Dallo scomparto teològico-evangelico si passi al linguaggio dei suoni, e si vedrà che sette sono altresì le note musicali  monosillabicamente denominate: do, re, mi, fa sol, la, si. Se con queste note Bach ha composto un capolavoro quale la "Messa in si minore", Beethoven la "Settima" e Wagner la "Tetralogia", è pur vero che esse non sono state sufficienti (nel nùmero,  nella sostanza) ad evitare infinite bùfale ad infiniti orbi di talento, seppure gli stessi avèssero oppresse le magnìfiche sette con una serqua di diesis, doppi diesis, bemolli e doppi bemolli... E pure sette sono le chiavi (nell'insieme dette setticlavio) nelle quali collocare le note del pentagramma: basso, barìtono, tenore, contralto, mezzo soprano e soprano (me ne sono dimenticata una).... Ancora: quante se non sette le maraviglie del mondo? Tali giudicate nell'Antico la piràmide di Chèope a Giza (l'ùnica "meraviglia" sopravissuta fino ai nostri dì); l'immane statua del colosso di Rodi nell'omònima ìsola; il tempio d'Artemide ad Efeso (Turchia); il faro d'Alessandria d'Egitto; il mausolèo di Alicarnasso (Turchia) ov'è sepolto Mausolo il sàtrapo; la statua di Zeus scolpita da Fidia ad Olimpia; i giardini pènsili di Babilonia, ove la reina Semiràmide, assidua ciulatrice e sottile politica, andava cogliendo rose rugiadose in ogni stagione dell'anno.... Il "sette" nel macrocosmo ma pure nel microcosmo: ordunque, i sette nani dei fratelli Grimm: Màmmolo il soave, Cùcciolo il calvo, Bròntolo l'incazzato, Eolo il raffreddato, Dotto l'addottrinato, Gòngolo il beato e Pisolo l'appennicato. E nel nome dell'ipotizzato figliuolo ecco, con un balzo in alto, i sette sigilli dell'Apocalissi, in verità affatto esotèrici e allora meglio pensare alla tragedia "I sette contro Tebe" di Eschilo che fortemente conturbava Goethe, o al poema didascàlico de "Le sette giornate del mondo creato" che Torquato Tasso derivò dal poema "La settimana" del poeta ugonotto francese Guillaume de Salluste signore di Bartas, o a "Le sette làmpade dell'architettura" scritte in un inglese ipersquisito dall'ineffabile John Ruskin, o a "I sette pilastri della saggezza", contributo alla storia degli àrabi, di Thomas Edward Lawrence...

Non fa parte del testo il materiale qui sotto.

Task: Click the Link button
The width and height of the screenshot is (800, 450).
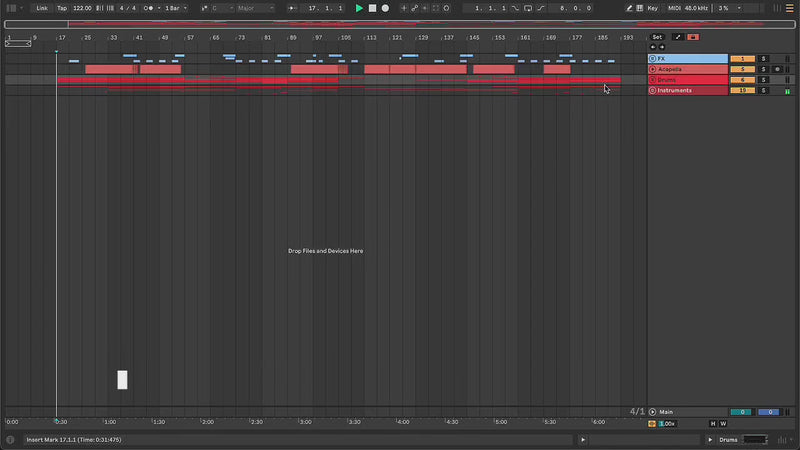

Con un altro balzo ardimentoso trasferiàmoci sui sette colli su cui fu costruita la mediorientale, dilombata e irònica capitale dello Stivale, ossia Palatino (il primo ad esser popolato), Aventino (dove si manifesta il proprio fiero dissenso), Campidoglio, Esquilino, Viminale (dove s'esèrcita da lunga pezza l'occhio industre delle forze dell'òrdine pùbblico), Quirinale (dove sventola il tricolore presidenziale della Repubblica) e Celio (ospedaliero). E sopra i detti sette colli quiriti, su su nel silente bleu, le sette stelle dell'Orsa maggiore: Alioth (la principale), Dubhe, Merak, Phecda, Megrez, Mizar e Alkaid.... Per nulla trascuràbili le sette (o dieci) tremendìssime piaghe che Iddio inflisse agli egizi dèditi ad aspreggiare gli israeliti: l'una peggio dell'altra come narrato nel Libro dell'Esodo: tramutazione dell'acqua in sangue; infausta invasione di rane, zanzare, mosconi e cavallette; morìa del bestiame; ùlcere sul bestiame e sugli èsseri umani; grande gràndine et tetre tènebre; immisericorde morte dei primogèniti maschi....
Torniamo a noi. Sette i lunghi e travagliosi anni, dal 1756 al 1763, della guerra che invase l'Europa oltre che l'Amèrica del Nord e l'Asia, e vide schierata la vincitrice Gran Bretagna alleata alla Prussia contro la coalizione di Francia, Austria e Russia... E per finire, e sovrattutto, sette sono i veli di cui gradualmente la fatalona e perversa Salomè alleggerì la propria virginale carne nel corso dell'omònima danza al fine d'ottenere da Erode, in atto d'assai licenzioso spettatore, la capa decollata di Giovanni il Battista. Che poi l'obbrobriosa ottenne servita su un argenteo vassoio (o guantiera), ahilei! (e ahilui!)....
 Che più vuoi, potenzial figlio mio Sette?